Kristos laughed ruefully. “I did. You kept food on the table and a roof over my head. I probably should have admitted a long time ago that I would have been living in a gutter if it hadn’t been for you. And your shop,” he added.
“All the changes you wanted—they could have meant the end of that vocation. And you wouldn’t need me anymore.” I stared at my hands, the calluses and the dirt under the nails.
“Ah, Sophie,” he sighed. “I thought I didn’t, maybe, before the revolt. But I do. You’re the other side of me. My balance. My friend.” He reached awkwardly for my hand, and I let him take it. “There’s no apology sufficient for what I did. But I didn’t realize I hadn’t apologized for this—for not acknowledging how much I needed you then, and how much I still need you.”
At that moment, Hamish stomped back into the tent with a tin mug of tea and a hunk of toasted brown bread. “Any better?”
I stopped, surprised.
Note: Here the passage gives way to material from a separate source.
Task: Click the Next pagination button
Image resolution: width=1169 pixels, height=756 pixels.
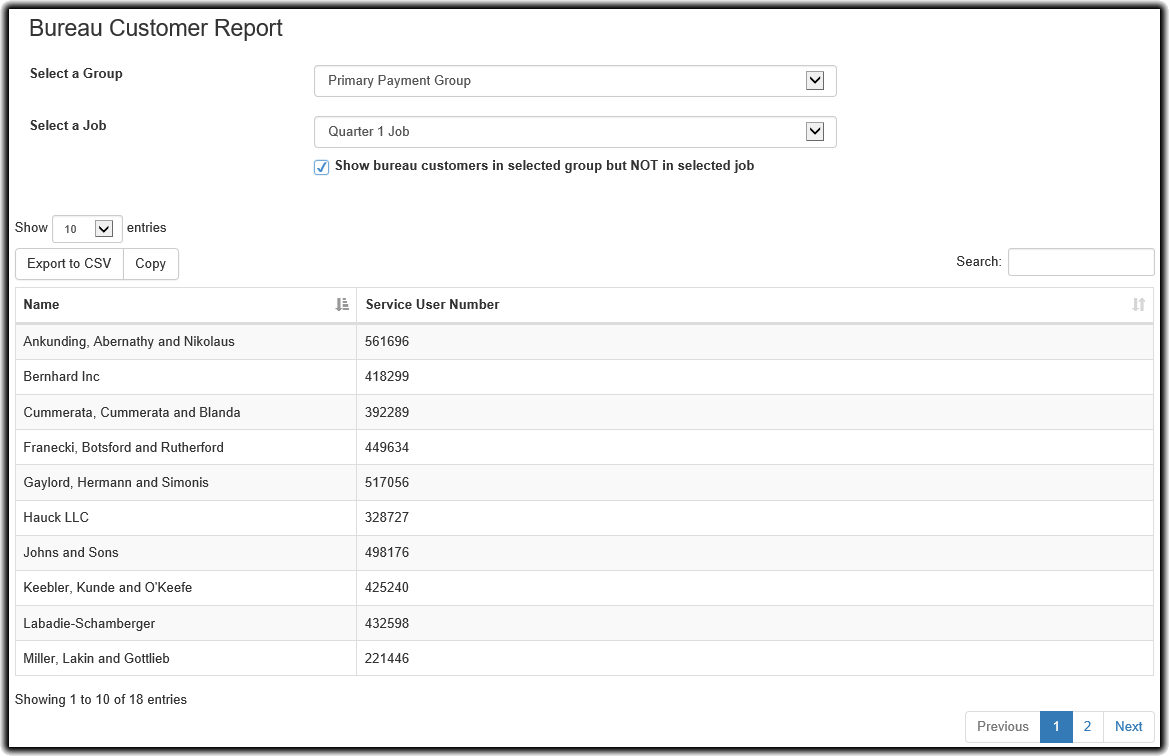Action: [1128, 727]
The headache was still there, but dimmed, quieter, no longer the rage of pain it had been. My stomach had settled. “I am,” I said.
Hamish winked at Kristos. “That balm. Never failed yet.”
28
“I WISH I COULD SEE WHAT YOU DID TO MY SHIPS,” ANNETTE SAID several days later as we watched Sianh take the Third Regiment through their paces. I had finished the third ship, slowly, still disappointed in my plodding work. I had to add this to something I couldn’t do on the fly—though sails and riggings could get a quick protective cast, ships’ hulls, fortifications, and buildings would take much more time and effort.
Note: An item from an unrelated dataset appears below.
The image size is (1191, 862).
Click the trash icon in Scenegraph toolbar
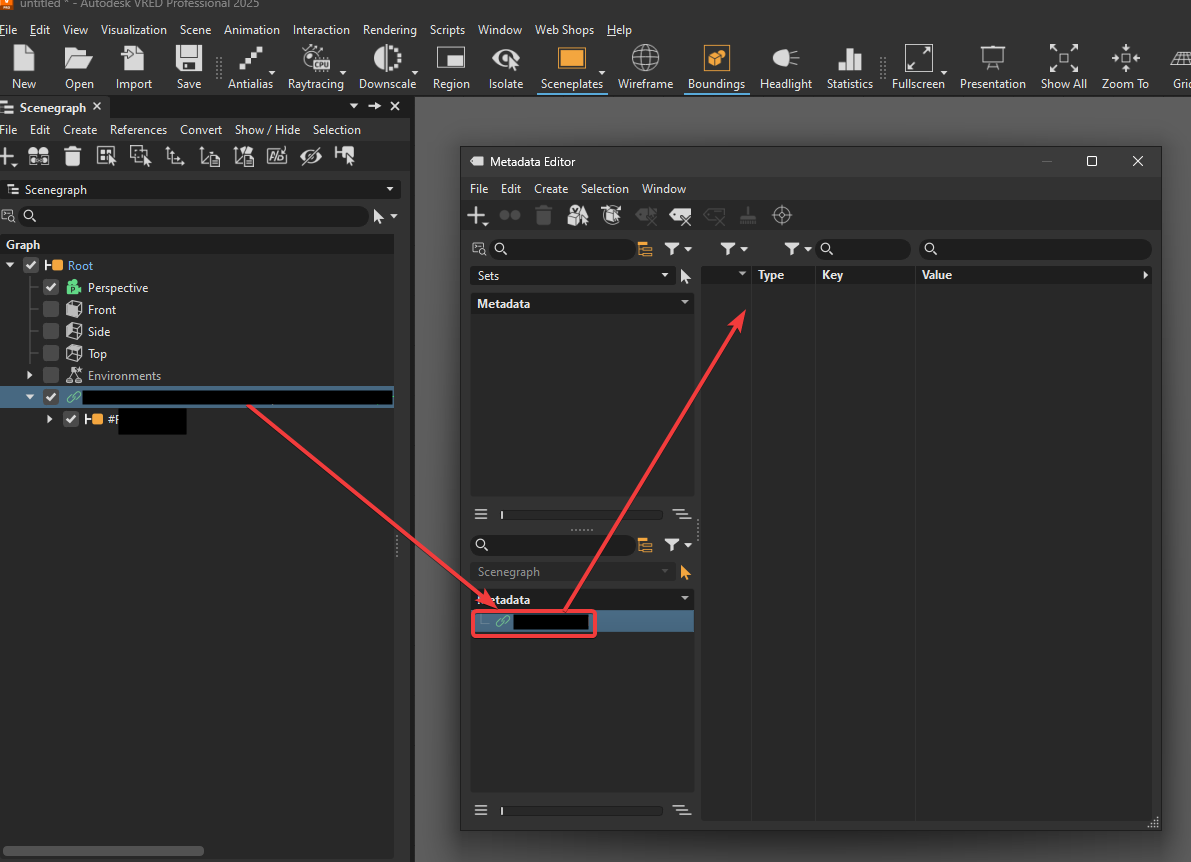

Instead, I was practicing adding pointed charms to the men of the Third Regiment, spread across the parade field as they practiced open order movements. I could land a charm on an individual man, settling the magic into his coat or even his cocked hat. It wasn’t well-anchored in the fibers, and so it didn’t last long—Annette had her pocket watch out as I timed the unsustained boosts of charm—but I reckoned that it could be an additional dose of protection during the urgency of battle. Or, I acknowledged, a rapid system of deploying curses.
“Charm magic? It looks like sunlight on dust motes,” I said. “Or candlelight reflected into a mirror. But on your ship, it looks rather like I swaddled the hulls in very loose cheesecloth made of l
ight,” I said.
“I can’t even imagine,” Annette said. “How fares the—charm?—that you’re doing now?”
“Yes, it’s a charm. Wouldn’t want to curse our own fellows, would I?” I laughed. I could make conversation and cast, I could walk around and change position—which was good to know in the face of potential battlefield use. But the charm was far from permanent.
I pushed at the limits and I found them. Resolute and stubborn, waiting for me.
Annette watched them walk through the motions of firing in open ranks, the rank behind moving up like clockwork to outpace the front rank. “They seem to have learned the motions well enough,” she said with approval. “Will they stand up to the battlefield, I wonder? In terms of their perseverance?”
“That’s what I’m here for,” I reminded her. “Some insurance on their moral fortitude.”
She turned back to watching them, silent. “Dust on the road,” she said. I followed her gaze to a small cloud on the road to Hazelwhite—a single rider, I discerned.
I allowed the charm to falter and fade. “I wonder who?” He was in a hurry, riding at full gallop, and didn’t wear our uniform. Without a word, Annette and I half ran back to the stone farmhouse.
We arrived only seconds before the rider, a diminutive man on a dappled horse flecking foam. Or not a man at all, I realized, but a lad still on boyhood’s side of adolescence.
“Jeremy!” Theodor pushed past the rest of us and half embraced, half hauled his brother from the horse. “What in the name of the Galatine Divine are you doing here?”
“I ran away,” he asserted immediately. “Father has another think coming if he expects me and Gregory to commission in his army of Royalist whores.”
I bit back a laugh at his salty language—the lad looked thirteen, but I knew he was nearing sixteen. He and his brother were at the military school in Rock’s Ford, and sure enough, they were both set to commission into the army within the year.